Aim of the task
Find the line containing "Instruction: Click the digitally" in the entries below. Restate it and each line after it, word for word, up to and including the line containing "This screenshot has width=1400, height=851.".

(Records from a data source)

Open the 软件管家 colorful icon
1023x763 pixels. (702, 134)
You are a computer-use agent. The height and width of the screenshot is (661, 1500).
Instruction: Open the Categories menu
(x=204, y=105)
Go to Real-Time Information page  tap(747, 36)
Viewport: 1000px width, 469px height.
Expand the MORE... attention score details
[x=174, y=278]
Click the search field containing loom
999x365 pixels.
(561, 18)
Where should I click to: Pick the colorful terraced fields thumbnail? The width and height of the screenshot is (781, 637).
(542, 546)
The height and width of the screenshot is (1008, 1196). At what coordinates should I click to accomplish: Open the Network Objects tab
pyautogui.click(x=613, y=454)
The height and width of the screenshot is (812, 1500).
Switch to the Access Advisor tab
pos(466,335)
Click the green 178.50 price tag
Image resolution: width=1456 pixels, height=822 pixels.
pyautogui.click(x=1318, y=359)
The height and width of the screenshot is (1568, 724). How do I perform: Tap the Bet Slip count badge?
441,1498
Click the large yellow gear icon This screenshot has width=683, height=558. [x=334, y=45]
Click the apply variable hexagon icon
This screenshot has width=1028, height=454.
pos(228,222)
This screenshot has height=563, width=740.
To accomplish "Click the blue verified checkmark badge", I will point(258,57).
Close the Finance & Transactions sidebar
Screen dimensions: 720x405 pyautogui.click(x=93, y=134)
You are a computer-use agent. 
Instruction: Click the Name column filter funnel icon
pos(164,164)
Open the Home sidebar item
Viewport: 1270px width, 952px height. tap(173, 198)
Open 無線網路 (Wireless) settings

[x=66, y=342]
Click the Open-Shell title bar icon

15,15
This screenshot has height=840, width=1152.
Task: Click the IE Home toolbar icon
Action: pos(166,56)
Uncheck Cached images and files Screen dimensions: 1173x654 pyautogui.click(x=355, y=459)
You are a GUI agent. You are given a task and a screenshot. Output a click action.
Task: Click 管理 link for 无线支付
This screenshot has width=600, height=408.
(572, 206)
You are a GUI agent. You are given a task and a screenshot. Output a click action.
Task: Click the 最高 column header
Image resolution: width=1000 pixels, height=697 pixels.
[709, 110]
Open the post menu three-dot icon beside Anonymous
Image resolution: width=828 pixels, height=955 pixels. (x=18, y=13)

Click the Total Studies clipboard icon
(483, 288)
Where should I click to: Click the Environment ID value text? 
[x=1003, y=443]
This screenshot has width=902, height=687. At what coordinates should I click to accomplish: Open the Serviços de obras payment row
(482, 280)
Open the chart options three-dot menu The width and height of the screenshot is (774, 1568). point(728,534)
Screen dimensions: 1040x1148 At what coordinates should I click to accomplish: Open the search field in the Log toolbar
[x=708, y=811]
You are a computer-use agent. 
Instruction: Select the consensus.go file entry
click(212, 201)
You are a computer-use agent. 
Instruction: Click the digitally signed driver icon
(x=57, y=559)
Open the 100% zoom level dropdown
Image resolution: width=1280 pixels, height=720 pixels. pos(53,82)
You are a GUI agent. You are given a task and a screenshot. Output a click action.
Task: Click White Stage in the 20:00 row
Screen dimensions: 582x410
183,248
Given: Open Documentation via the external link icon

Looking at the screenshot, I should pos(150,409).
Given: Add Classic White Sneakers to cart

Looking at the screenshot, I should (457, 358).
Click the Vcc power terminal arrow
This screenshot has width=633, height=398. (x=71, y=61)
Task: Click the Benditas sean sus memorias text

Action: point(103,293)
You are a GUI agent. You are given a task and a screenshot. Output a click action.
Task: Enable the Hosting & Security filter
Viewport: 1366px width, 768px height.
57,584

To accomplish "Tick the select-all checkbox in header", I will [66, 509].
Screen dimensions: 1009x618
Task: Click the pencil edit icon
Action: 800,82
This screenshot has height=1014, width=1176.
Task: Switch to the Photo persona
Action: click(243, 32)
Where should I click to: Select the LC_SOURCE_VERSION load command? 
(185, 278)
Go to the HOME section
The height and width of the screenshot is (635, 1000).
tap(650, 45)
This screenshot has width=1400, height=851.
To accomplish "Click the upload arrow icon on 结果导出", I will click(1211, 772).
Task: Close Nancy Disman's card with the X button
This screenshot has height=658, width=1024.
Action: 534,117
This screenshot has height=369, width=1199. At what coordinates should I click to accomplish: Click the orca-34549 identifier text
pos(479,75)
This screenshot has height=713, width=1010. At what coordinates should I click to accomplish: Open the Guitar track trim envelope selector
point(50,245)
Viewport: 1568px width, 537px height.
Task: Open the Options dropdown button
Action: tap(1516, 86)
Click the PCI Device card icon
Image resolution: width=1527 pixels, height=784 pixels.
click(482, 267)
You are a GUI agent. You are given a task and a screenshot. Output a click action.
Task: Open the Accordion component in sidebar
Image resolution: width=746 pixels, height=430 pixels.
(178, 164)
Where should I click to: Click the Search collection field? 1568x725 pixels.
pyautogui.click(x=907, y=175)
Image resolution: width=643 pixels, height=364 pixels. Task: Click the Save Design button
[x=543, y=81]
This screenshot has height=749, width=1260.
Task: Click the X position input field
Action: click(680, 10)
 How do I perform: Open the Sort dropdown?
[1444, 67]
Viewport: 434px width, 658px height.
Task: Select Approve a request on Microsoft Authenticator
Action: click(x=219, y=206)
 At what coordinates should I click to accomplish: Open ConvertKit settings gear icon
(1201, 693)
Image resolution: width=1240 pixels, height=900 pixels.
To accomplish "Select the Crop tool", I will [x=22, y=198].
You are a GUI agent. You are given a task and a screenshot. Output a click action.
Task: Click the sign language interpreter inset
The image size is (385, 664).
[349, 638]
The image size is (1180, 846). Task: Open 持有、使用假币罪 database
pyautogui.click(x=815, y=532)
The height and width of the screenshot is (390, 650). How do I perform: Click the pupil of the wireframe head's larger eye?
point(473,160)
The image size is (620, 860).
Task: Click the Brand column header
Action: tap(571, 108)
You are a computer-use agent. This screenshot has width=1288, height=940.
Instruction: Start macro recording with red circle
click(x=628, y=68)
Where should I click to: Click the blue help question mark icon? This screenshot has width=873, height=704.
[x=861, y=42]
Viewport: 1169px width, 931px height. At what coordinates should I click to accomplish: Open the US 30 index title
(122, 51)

Answer to the exercise
Instruction: Click the digitally signed driver icon
(x=57, y=559)
Open the 100% zoom level dropdown
Image resolution: width=1280 pixels, height=720 pixels. pos(53,82)
You are a GUI agent. You are given a task and a screenshot. Output a click action.
Task: Click White Stage in the 20:00 row
Screen dimensions: 582x410
183,248
Given: Open Documentation via the external link icon

Looking at the screenshot, I should pos(150,409).
Given: Add Classic White Sneakers to cart

Looking at the screenshot, I should (457, 358).
Click the Vcc power terminal arrow
This screenshot has width=633, height=398. (x=71, y=61)
Task: Click the Benditas sean sus memorias text

Action: point(103,293)
You are a GUI agent. You are given a task and a screenshot. Output a click action.
Task: Enable the Hosting & Security filter
Viewport: 1366px width, 768px height.
57,584

To accomplish "Tick the select-all checkbox in header", I will [66, 509].
Screen dimensions: 1009x618
Task: Click the pencil edit icon
Action: 800,82
This screenshot has height=1014, width=1176.
Task: Switch to the Photo persona
Action: click(243, 32)
Where should I click to: Select the LC_SOURCE_VERSION load command? 
(185, 278)
Go to the HOME section
The height and width of the screenshot is (635, 1000).
tap(650, 45)
This screenshot has width=1400, height=851.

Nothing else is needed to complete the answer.